Work to do
In the business news roundup below, reproduce word for word the passage running from "The move comes" up to and including "service in the UK.".

Facebook launches China-only version of Moments photo app
Facebook has launched a photo-editing app exclusively for China.
The app, called Colourful Balloons, was launched in May and is almost identical to the Facebook Moments app. It was spotted by the New York Times this week.
Facebook is working with Chinese app developer Youge Internet Technology.
“We have long said that we are interested in China, and are spending time understanding and learning more about the country in different ways,” a Facebook representative says.
Tuesday, 15 August
Plans stall for Sainsbury’s £130m Nisa takeover
Sainsbury’s has put its £130m takeover of grocery wholesale group Nisa on hold over fears of intervention by competition authorities.
According to the Guardian, the supermarket chain is rattled by the Competition and Markets Authority’s (CMA) ongoing investigation into the proposed £3.7bn merger between Tesco and the grocery wholesaler Booker.
The CMA has already warned that the Tesco Booker merger could potentially damage competition in 350 neighbourhoods, suggesting there would be no clear distinction between chains owned directly by Tesco and the Budgens, Londis and Premier outlets it would become the major supplier to after the Booker takeover.
Despite Sainsbury’s continued interest in Nisa, Guardian sources say the wholesale group has now reopened talks with the Co-op, which had expressed interest in a deal.
The move comes a matter of weeks after supermarket rival Morrisons signed a wholesale supply agreement with McColl’s, the chain that makes up close to 35% of Nisa’s business.
Aldi to launch online delivery in the US
Aldi is to offer same-day delivery in three American cities as it rolls out online shopping in the US. The German discounter is partnering with US grocery delivery startup Instacart to serve customers in Los Angeles, Atlanta and Dallas, as it looks to boost its presence in the US market. There are no plans to offer a similar service in the UK.
It is thought Aldi had been put under pressure to deliver an online offering following the announcement in June of Amazon’s £10.7bn takeover of upmarket food chain Wholefoods. Instacart had previously been a partner of Wholefoods since 2014.
The US is a keen area of interest for the German discounter. In February, Aldi announced it would invest more than $3bn in expanding its US store base from 1,600 to 2,500 by 2022.
P&G urges shareholders to resist activist investor
Procter & Gamble (P&G) is urging shareholders to reject a bid by Trian Fund Management CEO Nelson Peltz to join its board. In a sternly worded letter, the US FMCG giant asked shareholders to resist the appointment of the New York hedge fund CEO, whom it called an activist investor looking to “satisfy his own agenda”.
P&G management says: “We believe Mr Peltz initiated the proxy contest to satisfy his own agenda and to meet the expectations of his limited partners. What’s best for P&G right now is balance and focus, with the board and employees continuing a steady commitment to a plan that is working. P&G will not benefit from change for the sake of change.”
P&G argues that the company is now back on track with a successful strategy, which has seen the business streamline its portfolio of brands and categories, implement productivity improvements to fuel sales and simplify its organisational design to drive accountability.
The letter concludes: “Mr Peltz does not bring any new or needed skills to our board. We believe that adding him to the board would derail the very significant value creation progress we are making.”

Data excerpt
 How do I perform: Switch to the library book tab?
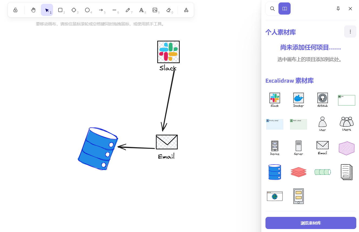[284, 9]
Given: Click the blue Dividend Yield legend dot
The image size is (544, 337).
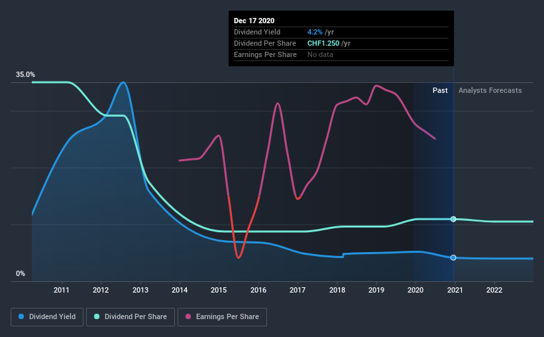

Output for this task
The move comes a matter of weeks after supermarket rival Morrisons signed a wholesale supply agreement with McColl’s, the chain that makes up close to 35% of Nisa’s business.
Aldi to launch online delivery in the US
Aldi is to offer same-day delivery in three American cities as it rolls out online shopping in the US. The German discounter is partnering with US grocery delivery startup Instacart to serve customers in Los Angeles, Atlanta and Dallas, as it looks to boost its presence in the US market. There are no plans to offer a similar service in the UK.